Nadal was raised on the seas (red clay), forged by it. Growing up on the island of Mallorca, red clay tennis courts were as natural to him as the grass underneath one’s feet on a warm summer’s day in the park. In other countries, red clay courts are less common, and in many cases, are only reserved to be played on by racqueteers of the bourgeoisie. In Mallorca, the red clay is accessible to the proletariat. The red clay is a public good, like parks or water fountains. Nadal’s opponents, from Switzerland to Japan, have little chance at victory when the dictator Nadal has already put in thousands of hours of work on red clay before they have even stepped on the surface for the first time. In the 18th Brumaire of Louis Bonaparte, Marx wanted to “demonstrate how the class struggle in France created circumstances and relationships that made it possible for a grotesque mediocrity to play a hero's part.” While Nadal is in no mediocrity, we can’t look over the fact that the lack of global emphasis on red clay court training have provided a situation that made it much easier for Nadal to seize power. Nadal is riding jet skis for fun, keeping an air carrier sized yacht for a house while the rest of the world seems like they’ve only just discovered the concept of flotation, building speculative boats out of wood.
But we can’t begrudge Nadal for such succeeding in circumstances favorable to him; he did not choose this milieu. “Men make their own history, but they do not make it as they please; they do not make it under self-selected circumstances, but under circumstances existing already, given and transmitted from the past,” writes Marx. To this we also must add that Nadal has, indeed, created the conditions for his own demise: while he has dominated the clay for two decades now, he has set a new standard, defining a new form of warfare on an already existing but sparsely mastered terrain. The rest of the world will catch up to him and seize control of the clay. Maybe not while he is still active. Power will be horizontally shared when he retires, and there may be a period of peace and equally distributed prosperity in the tennis world. But the memory of Nadal, a phantom past that continues to hauntologically inhabit and work on the present, a world-historical figure whose past deeds inscribe the shape of the future we must collectively learn to live in, will tempt a few to repeat the sins of the father and attempt to dominate the world from the red clay once again. This is the dark underbelly of “The Alcaraz Question” that I tremble at; we didn’t think that things could get more intense after Lenin, but then came Stalin.

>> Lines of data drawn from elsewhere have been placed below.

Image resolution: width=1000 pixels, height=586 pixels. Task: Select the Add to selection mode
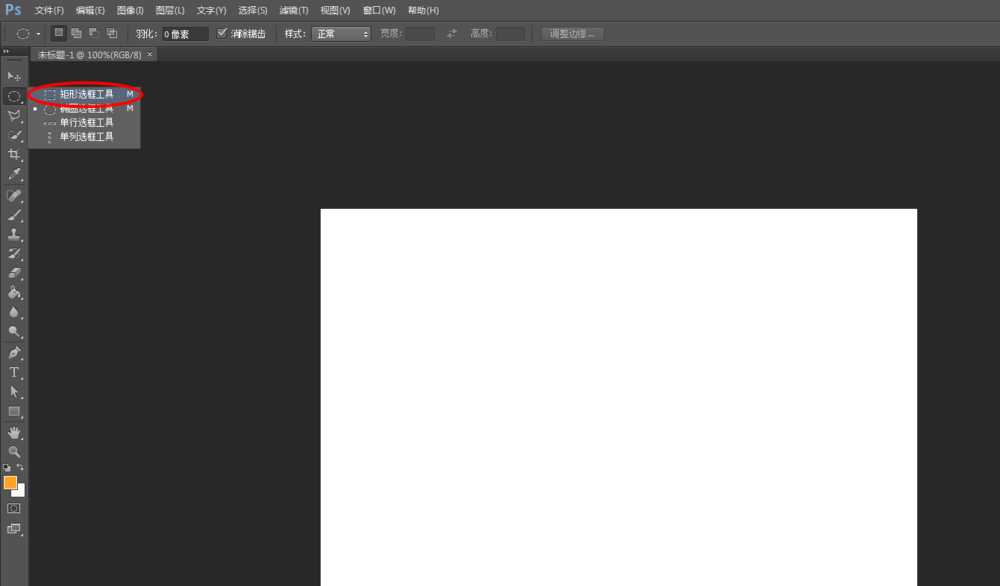[77, 33]
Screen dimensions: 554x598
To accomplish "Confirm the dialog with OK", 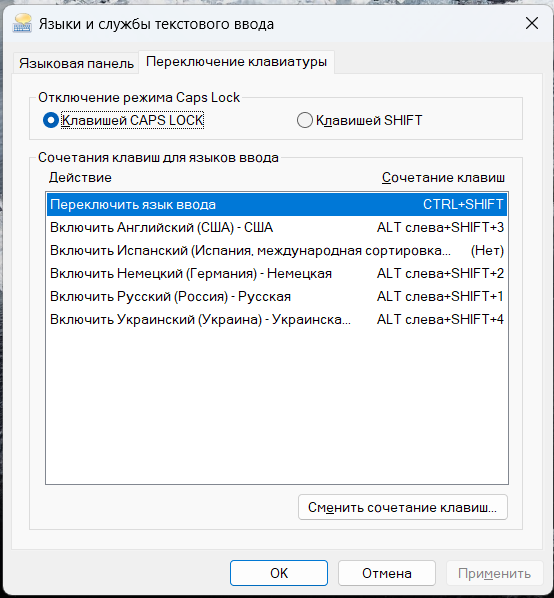I will pos(279,573).
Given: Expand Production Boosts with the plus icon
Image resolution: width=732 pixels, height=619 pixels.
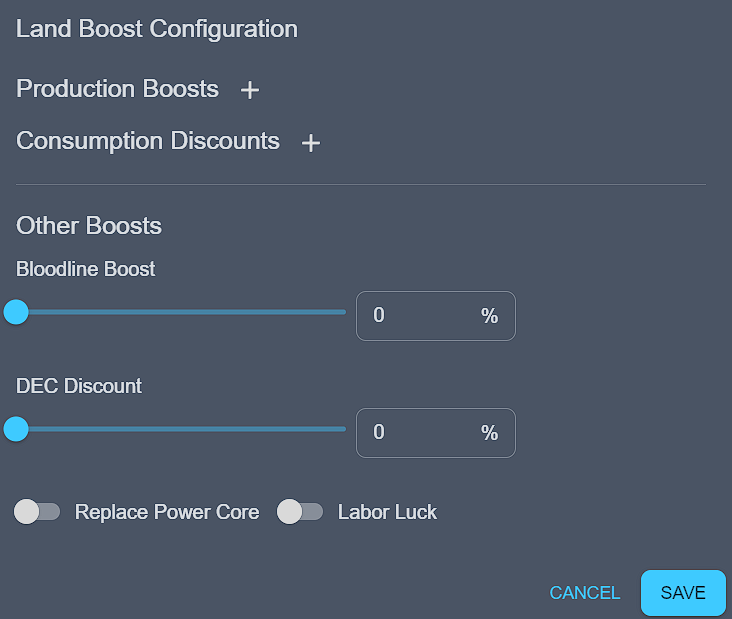Looking at the screenshot, I should [x=250, y=90].
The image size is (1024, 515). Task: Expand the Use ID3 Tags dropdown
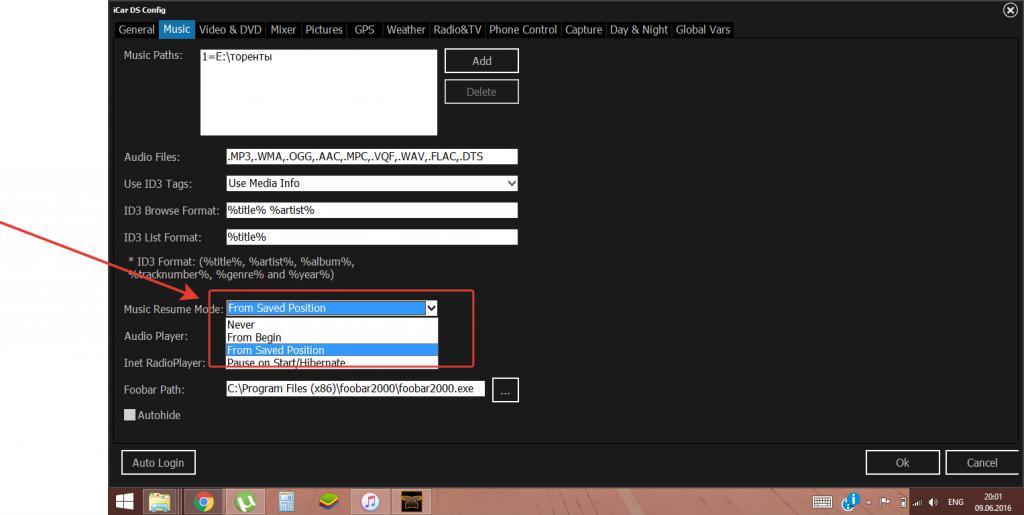pos(511,184)
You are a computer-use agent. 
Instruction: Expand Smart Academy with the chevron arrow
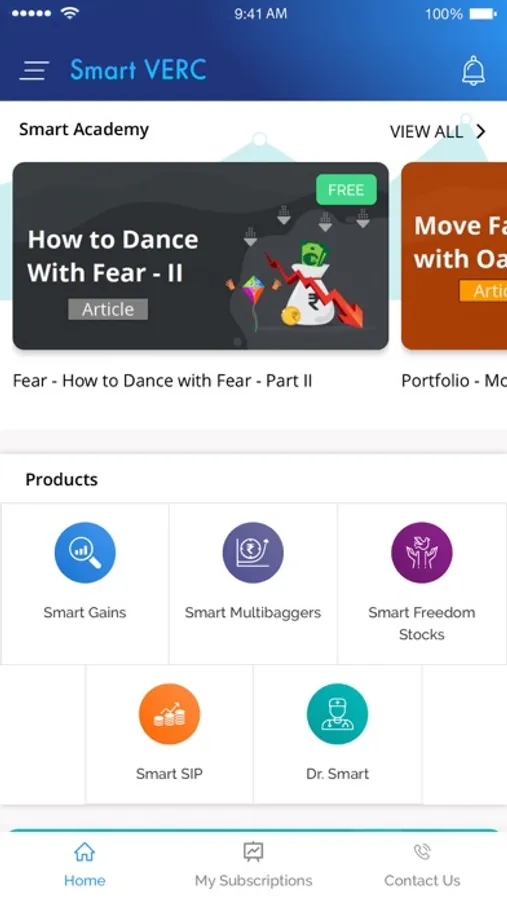481,131
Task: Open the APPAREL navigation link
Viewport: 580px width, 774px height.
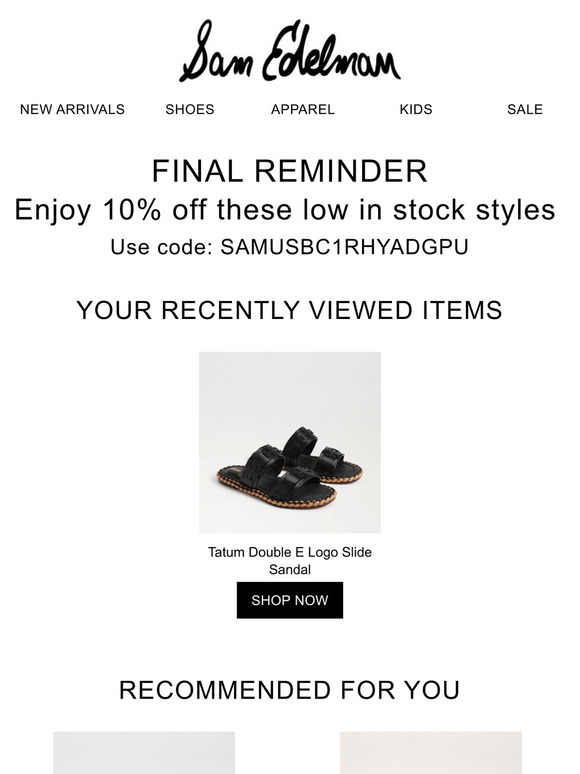Action: click(303, 109)
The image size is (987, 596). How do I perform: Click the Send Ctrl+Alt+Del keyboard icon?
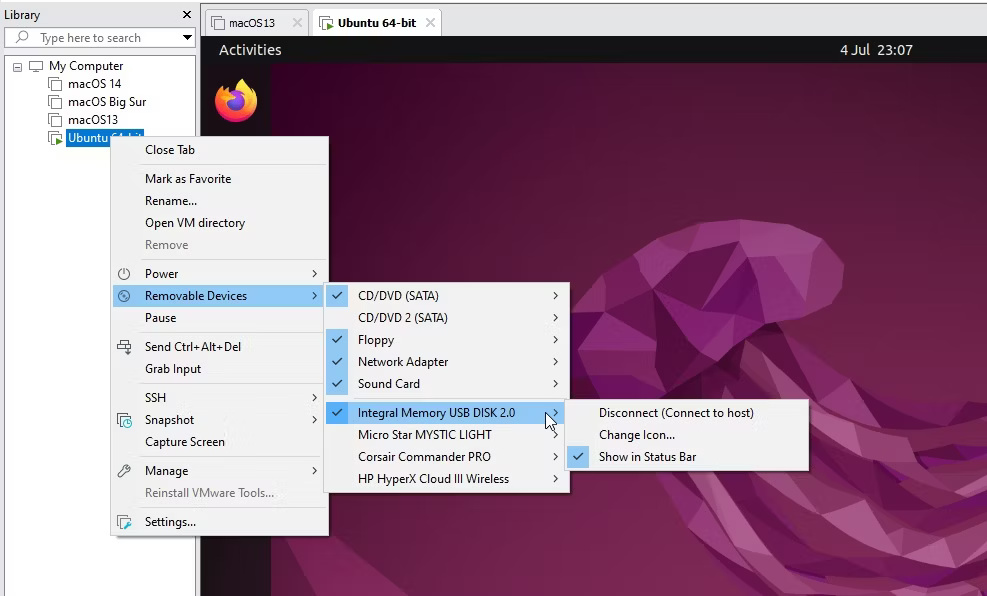[124, 347]
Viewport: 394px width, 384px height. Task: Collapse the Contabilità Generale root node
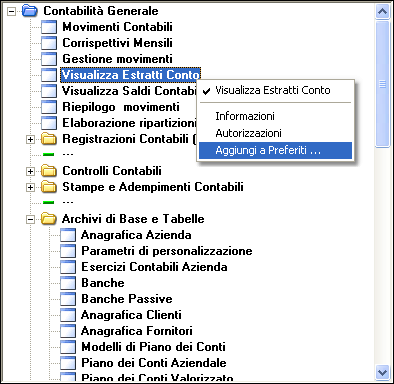12,11
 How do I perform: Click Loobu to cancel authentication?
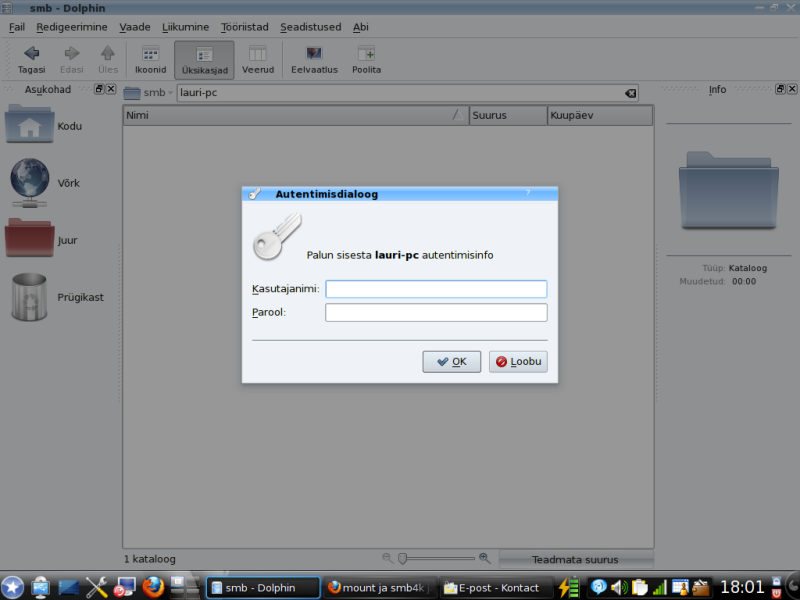[518, 362]
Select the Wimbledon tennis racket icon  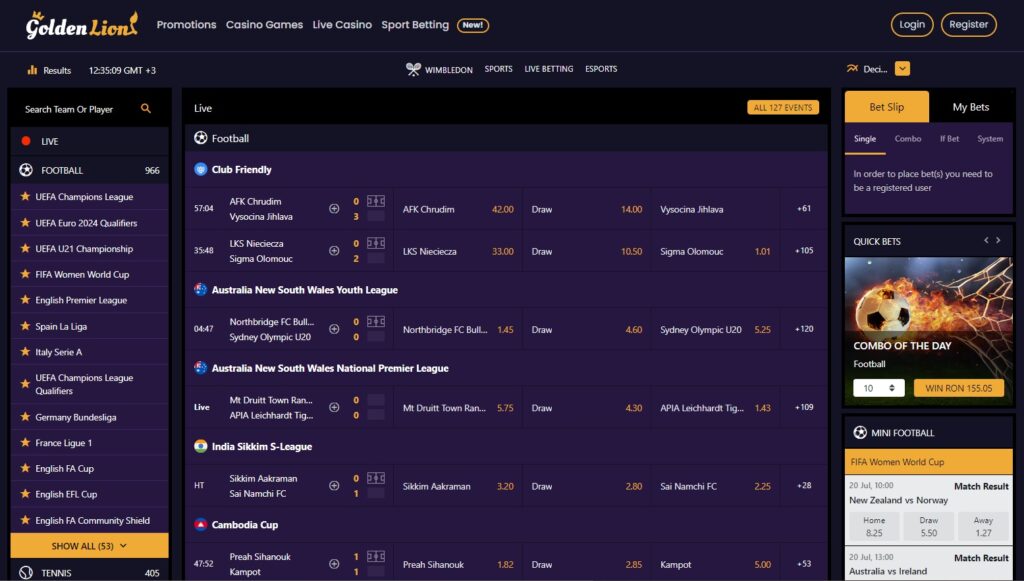tap(412, 68)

Napoleon’s coup was in 1851. We continue to live in Nadal’s decades-long coup, a seemingly eternal present in which the world’s been turned upside down, material contradictions remain unresolved, and ghosts are more alive than flesh and blood. Nadal, with a bloody left-fist, continues his rule, a rule we can’t necessarily begrudge because all of his skills came through the utilization of public resources. It should make us shudder that such a monster could come from such humble, organic origins. We are all monsters in potentio. It is our job, as tennis players, to fight everyday for our humanity, but as long as Nadal continues to reign, our monstrosity is reflected back at us, paralyzing us from marching forward into a more prosperous future, where the seas, from Eurasia to America, are shared. The people are down two sets to love, and the only way for us to win is to learn how to swim (play on red clay), and fast.
Billy Lennon is a leftist tennis player hailing from Northeast Ohio. He was the number one ranked player on tennisrecruiting.net when he was 11.